1736-06-28, de Voltaire [François Marie Arouet] à René Hérault.

Monsieur,

Puisque vous voulez bien être médiateur aulieu de juge, je vous suplie très instament de ne me pas condamner par l'arbitrage, à une somme que certainement aucun jugement ne me feroit jamais payer.
Il ne faut pas être grand jurisconsulte pour savoir qu'un créancier sans titre, et au quel on oppose des écrits valant quittance, n'a rien à demander. Mr Rouillé qui vous a dit que j'avois offert mille francs pour acheter le silence de ce misérable, et pour éviter un procez ridicule, n'a pas été bien informé. Mr le Normand qui sait bien que je gagnerois en justice avec dépens, m'avoit conseillé d'acheter la paix avec 50 pistoles. Mais pour mille francs il n'en a êté jamais question, et je vous jure que je n'ay pas le pouvoir, et n'ay pas eu la volonté de les donner.

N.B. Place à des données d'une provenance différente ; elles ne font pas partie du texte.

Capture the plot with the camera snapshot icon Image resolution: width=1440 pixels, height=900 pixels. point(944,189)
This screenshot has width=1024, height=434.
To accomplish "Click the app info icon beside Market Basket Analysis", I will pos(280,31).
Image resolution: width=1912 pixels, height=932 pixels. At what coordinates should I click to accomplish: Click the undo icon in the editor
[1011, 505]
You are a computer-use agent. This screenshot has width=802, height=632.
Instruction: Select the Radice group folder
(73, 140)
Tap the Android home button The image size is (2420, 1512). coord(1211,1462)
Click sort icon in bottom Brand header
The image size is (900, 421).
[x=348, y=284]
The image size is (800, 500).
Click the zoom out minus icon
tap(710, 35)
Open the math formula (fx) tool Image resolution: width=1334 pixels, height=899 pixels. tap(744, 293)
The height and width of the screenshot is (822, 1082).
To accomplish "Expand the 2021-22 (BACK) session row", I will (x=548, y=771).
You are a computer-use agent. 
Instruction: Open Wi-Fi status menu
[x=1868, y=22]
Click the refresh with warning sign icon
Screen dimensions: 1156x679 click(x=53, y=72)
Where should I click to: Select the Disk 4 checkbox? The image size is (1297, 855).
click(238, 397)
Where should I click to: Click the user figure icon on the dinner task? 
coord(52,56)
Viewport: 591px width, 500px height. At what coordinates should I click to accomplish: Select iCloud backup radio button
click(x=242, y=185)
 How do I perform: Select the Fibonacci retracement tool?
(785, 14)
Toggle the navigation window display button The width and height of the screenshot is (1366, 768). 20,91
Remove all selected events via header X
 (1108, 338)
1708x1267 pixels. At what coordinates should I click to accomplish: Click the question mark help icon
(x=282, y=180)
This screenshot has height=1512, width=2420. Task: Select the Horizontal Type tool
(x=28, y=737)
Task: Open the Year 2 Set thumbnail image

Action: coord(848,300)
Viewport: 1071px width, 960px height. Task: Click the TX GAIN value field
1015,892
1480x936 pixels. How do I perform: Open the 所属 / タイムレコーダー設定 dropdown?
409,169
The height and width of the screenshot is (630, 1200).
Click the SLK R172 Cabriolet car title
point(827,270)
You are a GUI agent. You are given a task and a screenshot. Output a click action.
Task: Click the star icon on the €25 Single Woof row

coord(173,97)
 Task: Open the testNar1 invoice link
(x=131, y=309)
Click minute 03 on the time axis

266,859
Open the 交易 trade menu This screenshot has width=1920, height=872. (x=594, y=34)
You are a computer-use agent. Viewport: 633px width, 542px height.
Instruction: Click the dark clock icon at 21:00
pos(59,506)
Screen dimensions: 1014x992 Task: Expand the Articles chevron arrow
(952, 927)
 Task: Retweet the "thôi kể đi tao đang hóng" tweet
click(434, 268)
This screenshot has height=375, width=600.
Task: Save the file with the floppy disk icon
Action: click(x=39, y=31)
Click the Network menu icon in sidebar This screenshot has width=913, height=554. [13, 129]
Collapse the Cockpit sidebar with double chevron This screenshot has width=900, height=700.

Il dépend de vous monsieur d'interposer votre autorité. Je vous prie de considérer que si j'étois obligé de payer cent pistoles à cet homme, c'est tout au plus ce que vaut l'édition. Il paroitroit donc qu'en effet je ne l'avois point payé. Ainsi par l'événement de la médiation et de l'arbitrage il m'en coûteroit cent pistoles, et je serois déshonoré, au lieu qu'en plaidant il ne me faut qu'une audiance pour faire casser sa procédure et le faire condamner aux dépens.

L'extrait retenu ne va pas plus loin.